This series, brought to you by Yahoo! Finance, looks at which upgrades and downgrades make sense, and which ones investors should act on. Today, our headlines include new upgrades for Reliance Steel & Aluminum (NYSE:RS) and Yandex NV (NASDAQ:YNDX). But for TriQuint Semiconductor (NASDAQ:TQNT) , it’s downgrade time.
Can you depend on Reliance?
Big news out of Reliance Steel & Aluminum yesterday translated into a big upgrade for the metals service center this morning, as commodities specialist Dahlman Rose (itself the subject of a recent takeover) announced it was upgrading shares of Reliance to “buy.”
The catalyst: As you’ve probably heard by now, Reliance yesterday bid to buy out Metals USA Holdings Corp (NYSE:MUSA) at a 13% premium to its recent market cap — $1.2 billion including cash and debt. Reliance shares spiked on the news yesterday, probably because the company is getting Metals for a very attractive 0.6 times annual revenues valuation, versus the 0.7 times P/S ratio that Reliance’s own shares sport.
Dahlman likes this deal, and says it “adds geographic and product breadth at a fair price.” What’s more, the deal will be “immediately accretive” to Reliance’s earnings, creating the possibility that Reliance shares could rise even more than the 8.6% they gained yesterday.
Unfortunately, Dahlman is dead wrong about that.
While it’s true that Reliance is getting a relative bargain on its Metals purchase, the fact remains that Reliance itself is pretty dreadfully overvalued already. Priced at 13.5 times earnings, and an even less attractive 17.3 times its weak free cash flow, Reliance’s tepid 6% long-term growth rate simply isn’t fast enough to justify the stock’s price today — much less the $89 Dahlman says it will be worth a year from now. Long story short, I’d rather be short this stock than long.
Yandex? More like Yawn-dex
And Reliance isn’t the only dog of a stock Wall Street is pushing on its unsuspecting customers today, either. This morning, Brit banker HSBC announced it is upping its rating on Russian search engine Yandex to overweight, and assigning a $31 target price to the shares (which currently fetch only $24 and change).

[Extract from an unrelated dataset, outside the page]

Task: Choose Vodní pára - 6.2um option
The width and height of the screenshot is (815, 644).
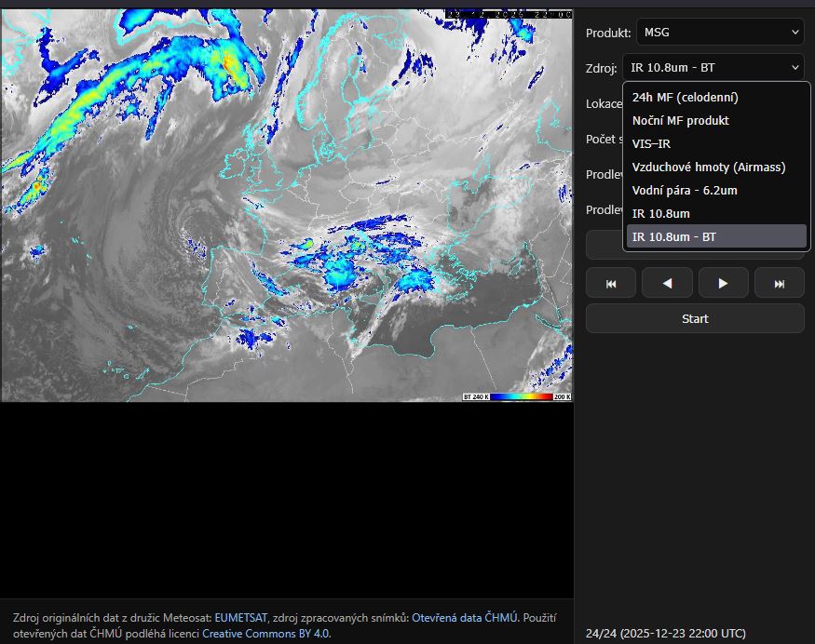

Granted, on the one hand, Yandex shares don’t look too horribly overvalued today, at a P/E ratio of 33 and 29% annual earnings growth projected over the next five years. There are two problems with this valuation, however.
Firstly, even if you agree that 33 times earnings is a fair price to pay for 29% growth (and I don’t — I think it actually looks a bit expensive), then a “fair” price by definition pretty much requires a hold rating — not a “buy.” More important, though, is the fact that Yandex’s supposed earnings overstate its true cash profitability by a factor of about 30% — $245 million in reported earnings being more than 30% greater than the $187 million in real free cash flow the company has generated over the past year.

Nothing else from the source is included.